Desa Bersinar Rantau Panjang Tercoreng, Viral Dugaan Transaksi Narkoba hingga Guru Diduga Diintimidasi

Madinapos.com, Deli Serdang – Predikat Desa Bersinar (Bersih Narkoba) yang pernah disandang Desa Rantau Panjang, Kecamatan Pantai Labu, Kabupaten Deli Serdang, kini menjadi sorotan tajam masyarakat. Desa yang sebelumnya dijadikan proyek percontohan kampung bebas narkoba itu justru disebut-sebut kembali dibayangi maraknya dugaan peredaran narkotika.

Keresahan warga memuncak setelah seorang guru sekaligus warga setempat melalui akun Facebook bernama Aishwa Nahla Nahla mengunggah dugaan aktivitas transaksi narkoba yang terjadi di lingkungan tempat tinggalnya.

Unggahan tersebut viral di media sosial dan memantik perhatian publik luas.
Keberanian sang guru dalam menyuarakan keresahan masyarakat menuai simpati banyak pihak. Namun ironisnya, setelah unggahan itu menyebar, keluarga dari pemilik akun justru diduga mendapat tekanan dan intimidasi.

Bahkan, rumah orang tua guru tersebut disebut sempat didatangi sekelompok orang tidak dikenal usai unggahan terkait dugaan transaksi narkoba itu viral. Selain itu, pihak keluarga juga mengaku mendapat ancaman dari kerabat terduga pelaku.

Situasi ini memunculkan keprihatinan masyarakat, sebab seorang tenaga pendidik yang berupaya menyuarakan keresahan warga justru diduga mengalami intimidasi. Banyak pihak menilai, keberanian masyarakat melaporkan dugaan peredaran narkoba seharusnya mendapat perlindungan, bukan tekanan.

Program Desa Bersinar sendiri diketahui diluncurkan sejak tahun 2019 melalui kerja sama Badan Narkotika Nasional (BNN) Kabupaten Deli Serdang, Kodim 0204/DS, serta Pemerintah Kabupaten Deli Serdang. Program tersebut bertujuan menjadikan desa sebagai garda terdepan dalam upaya Pencegahan, Pemberantasan, Penyalahgunaan, dan Peredaran Gelap Narkotika (P4GN).

Namun kondisi terkini di Desa Rantau Panjang dinilai berbanding terbalik dengan cita-cita program tersebut. Masyarakat berharap aparat penegak hukum dan pemerintah daerah tidak tutup mata terhadap keresahan yang berkembang di tengah warga.

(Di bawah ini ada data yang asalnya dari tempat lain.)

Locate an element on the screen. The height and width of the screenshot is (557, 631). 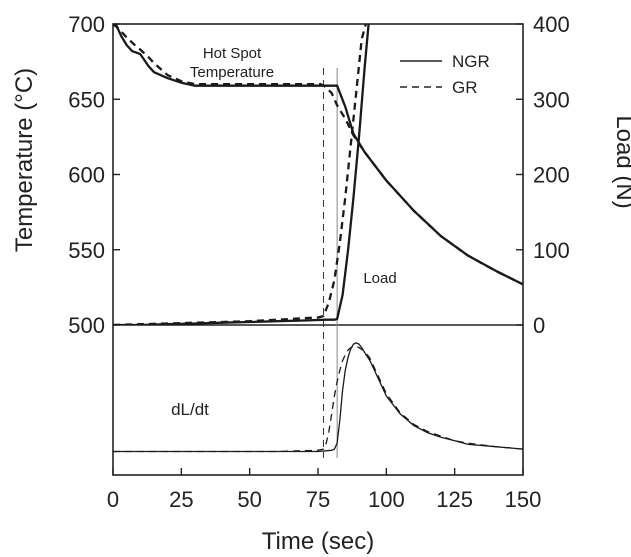
dl-dt-ngr-line is located at coordinates (318, 398).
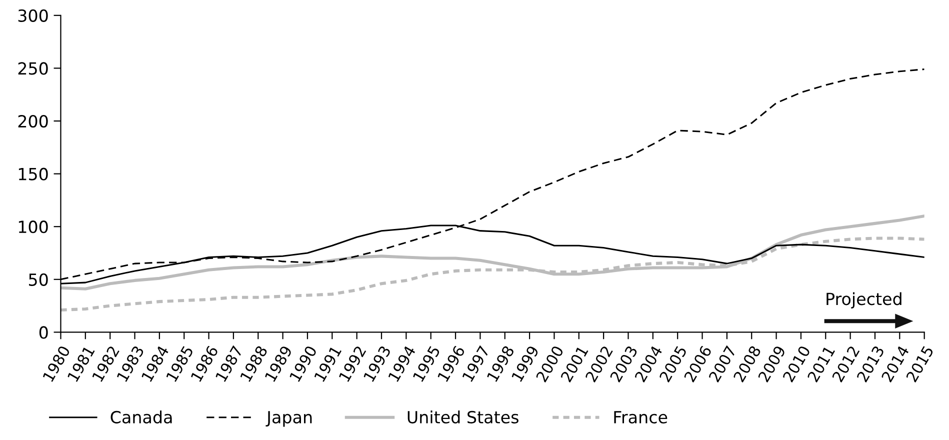 This screenshot has height=440, width=949. Describe the element at coordinates (289, 419) in the screenshot. I see `legend-label: Japan` at that location.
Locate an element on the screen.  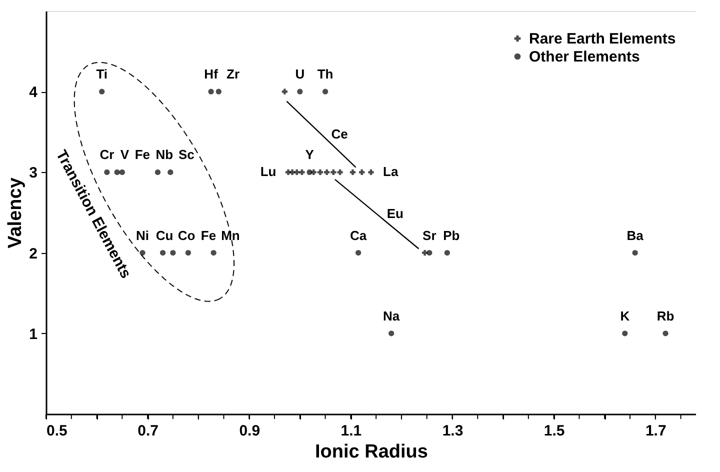
annotation: Cr is located at coordinates (107, 154).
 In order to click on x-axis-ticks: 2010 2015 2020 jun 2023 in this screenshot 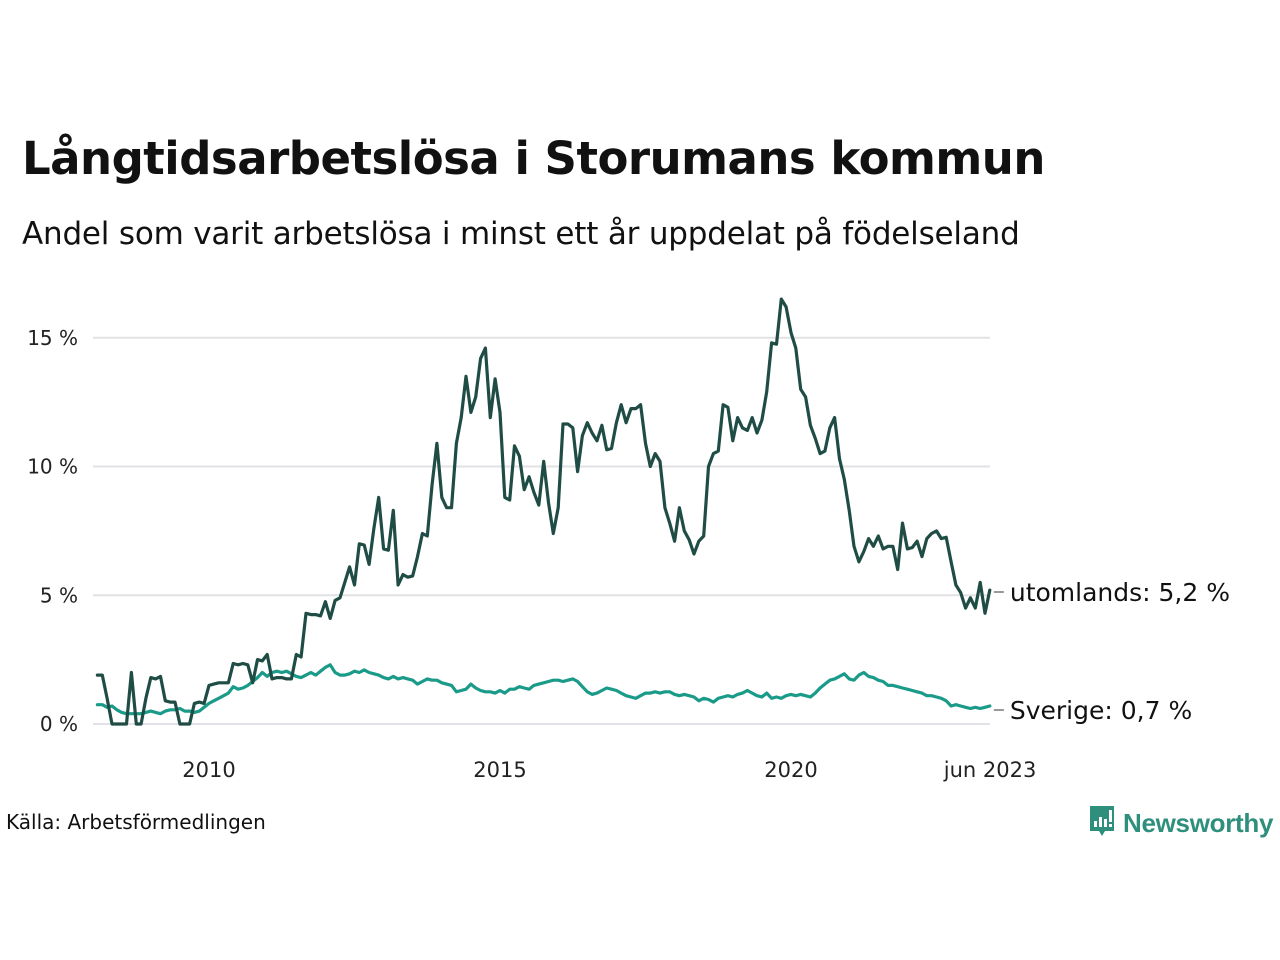, I will do `click(609, 770)`.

Menindaklanjuti laporan masyarakat, Satresnarkoba Polresta Deli Serdang di bawah pimpinan Kompol Fery Kusnadi bergerak cepat melakukan penyelidikan di Dusun II Desa Rantau Panjang.
Pada Selasa, 12 Mei 2026 sekitar pukul 17.30 WIB, petugas berhasil mengamankan dua pria berinisial AA dan AS yang diduga terlibat dalam penguasaan narkotika jenis sabu.
Dari tangan kedua pria tersebut, polisi menyita barang bukti berupa satu plastik klip kosong, sisa sabu di dalam pipet plastik, satu dompet kecil warna biru-kuning, satu plastik klip berisi sabu seberat bruto 2,40 gram, serta uang tunai sebesar Rp317.000.

Ibu dari guru pemilik akun Facebook tersebut menyampaikan apresiasi kepada Satresnarkoba Polresta Deli Serdang atas gerak cepat dalam merespons laporan warga. Ia berharap penangkapan tersebut menjadi awal keseriusan dalam membersihkan wilayah mereka dari dugaan peredaran narkoba.

Kasus ini kini menjadi perhatian masyarakat luas. Warga berharap aparat penegak hukum dapat memberikan rasa aman kepada masyarakat, termasuk perlindungan terhadap warga yang berani melaporkan dugaan tindak pidana narkotika demi menyelamatkan lingkungan dan generasi muda dari bahaya narkoba. (RHy).